If you are highly sensitive, you can benefit profoundly from maintaining a Focusing attitude throughout the day.
In honor of this new year, I’d like to share with you some good news from the Focusing world. As a long-time Focuser, I’m well-aware of the many ways Focusing contributes to my life. A newly published research study once again bears out this subjective impression.
In the study, Dr. Siebrecht Vanhooren— the first-ever recipient of the Gendlin Grant, established by The International Focusing Institute in honor of Focusing founder Eugene Gendlin (1926-2017)— examined more specifically what forms of Focusing contribute most to a sense of life satisfaction, while also lowering distress and existential anxiety.
We are bombarded these days with laser-focused studies: the kind of study that, for example, takes a single nutrient out of its typical food context, feeds insane amounts of it to mice in the lab, then draws conclusions that create a short-lived fad among us humans. This study is different. It was conducted in a meaningful context, and it delivered specific, actionable information.

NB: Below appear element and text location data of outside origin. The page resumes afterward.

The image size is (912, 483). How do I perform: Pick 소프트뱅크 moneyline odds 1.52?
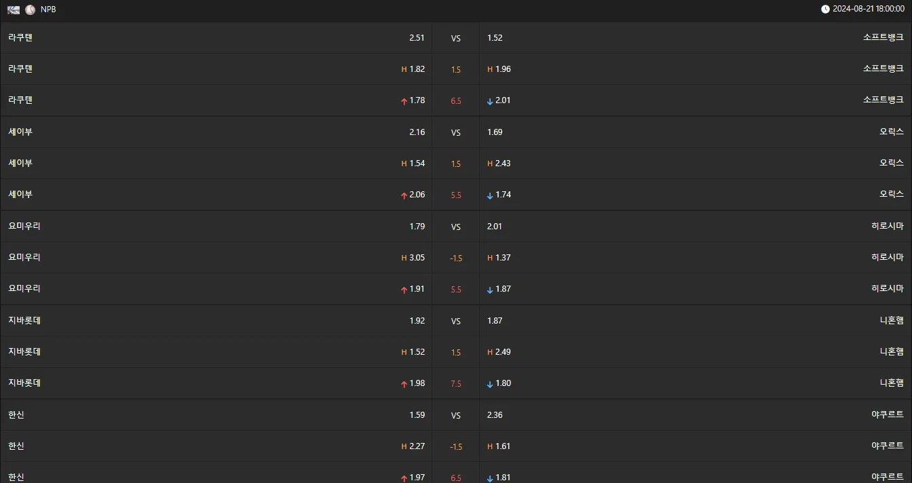(x=495, y=38)
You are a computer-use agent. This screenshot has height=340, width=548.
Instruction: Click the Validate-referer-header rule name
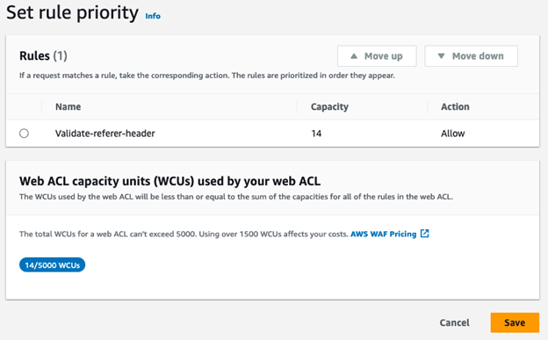click(x=105, y=134)
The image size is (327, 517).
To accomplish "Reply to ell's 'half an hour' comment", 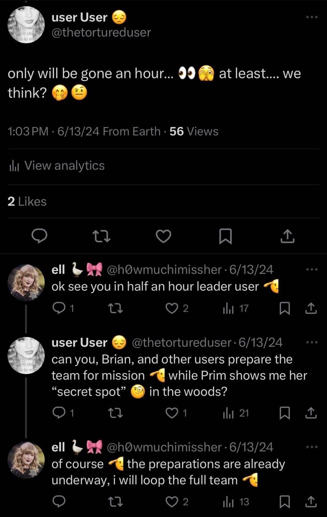I will (59, 308).
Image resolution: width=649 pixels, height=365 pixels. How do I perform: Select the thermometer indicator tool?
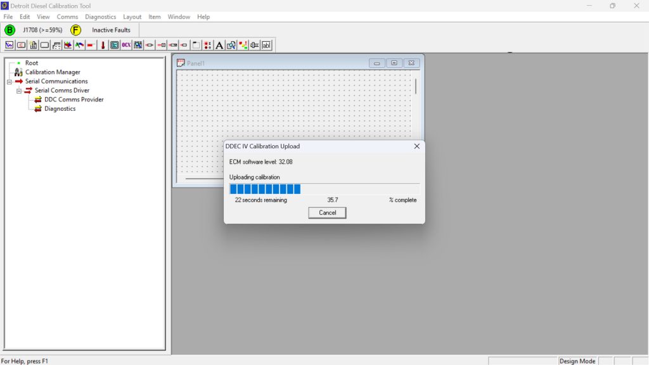(x=101, y=45)
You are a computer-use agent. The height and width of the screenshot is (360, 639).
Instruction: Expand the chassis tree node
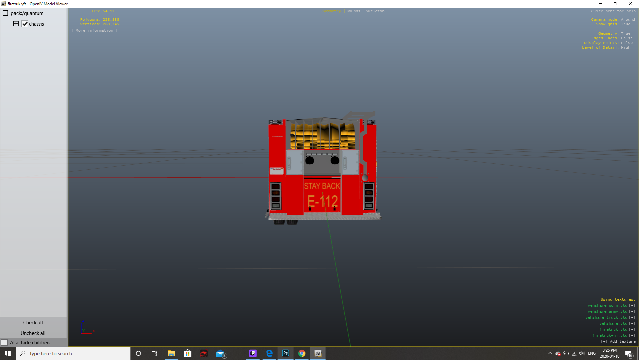(16, 24)
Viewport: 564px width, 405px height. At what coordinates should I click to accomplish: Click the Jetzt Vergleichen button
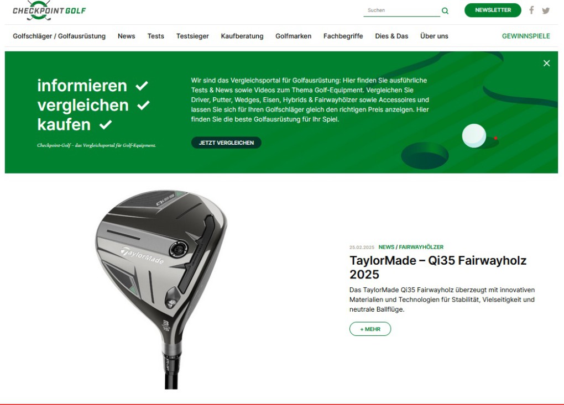click(x=226, y=143)
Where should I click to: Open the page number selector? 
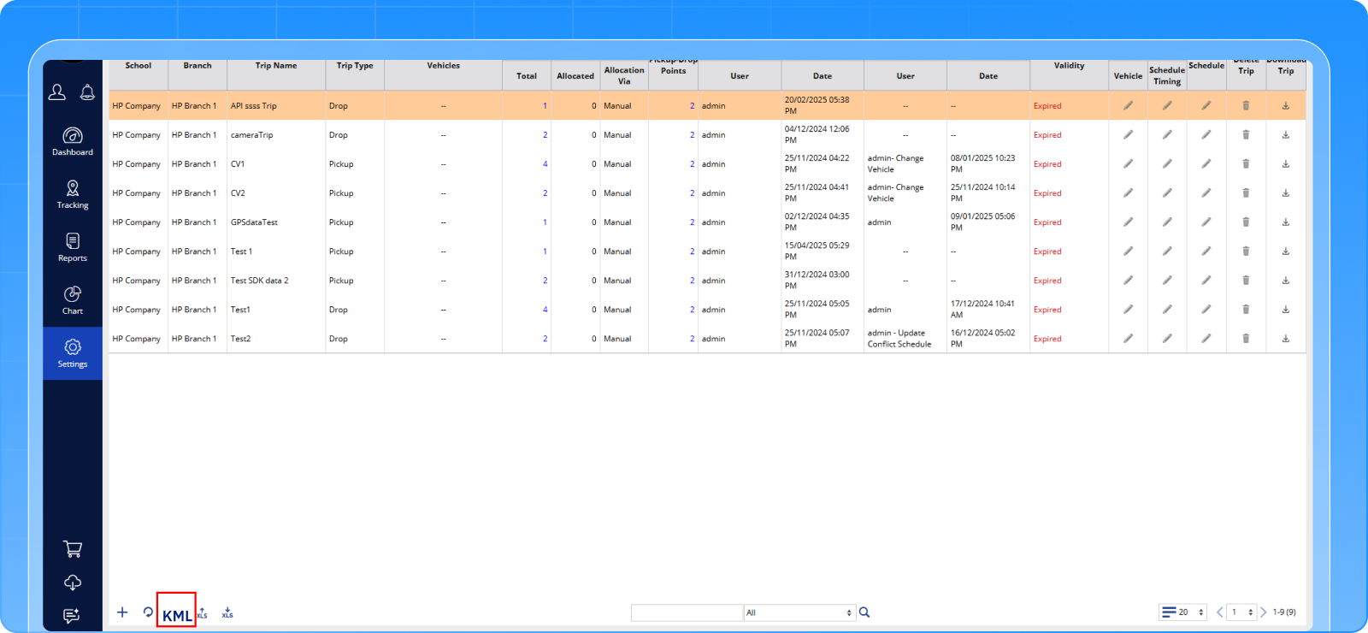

If you practice Focusing already, this new information about the “Focusing attitude” will inspire you. Whatever inner work or therapy you do, though, understanding and adopting a Focusing attitude will make that work more powerful and effective.
About the study
Dr. Siebrecht Vanhooren is a Focusing-oriented psychotherapist and an assistant professor of clinical psychology at KU Leuven, a research university in Belgium. With two colleagues, he studied 385 Dutch-speaking Focusers (Vanhooren, Grosemans & Breynaert, 2021).
Dr. Vanhooren predicted that “to the degree that one adopts a Focusing attitude (defined as the practice of contacting one’s felt sense), one would experience greater life satisfaction and less distress and existential anxiety.” The study focused on five variables:
- Focusing training
- Focusing partnership
- Frequency of focusing
- Perceived impact on one’s life
- Focusing attitude
The researchers found that meaning was not as powerful a mediator of life satisfaction as they had predicted. Still, they concluded that:
By making a regular daily practice of checking in with your bodily felt sense of the various life situations you encounter allowing this felt sense to guide your decisions, you are more likely to experience satisfaction with life and less likely to experience distress and existential anxiety.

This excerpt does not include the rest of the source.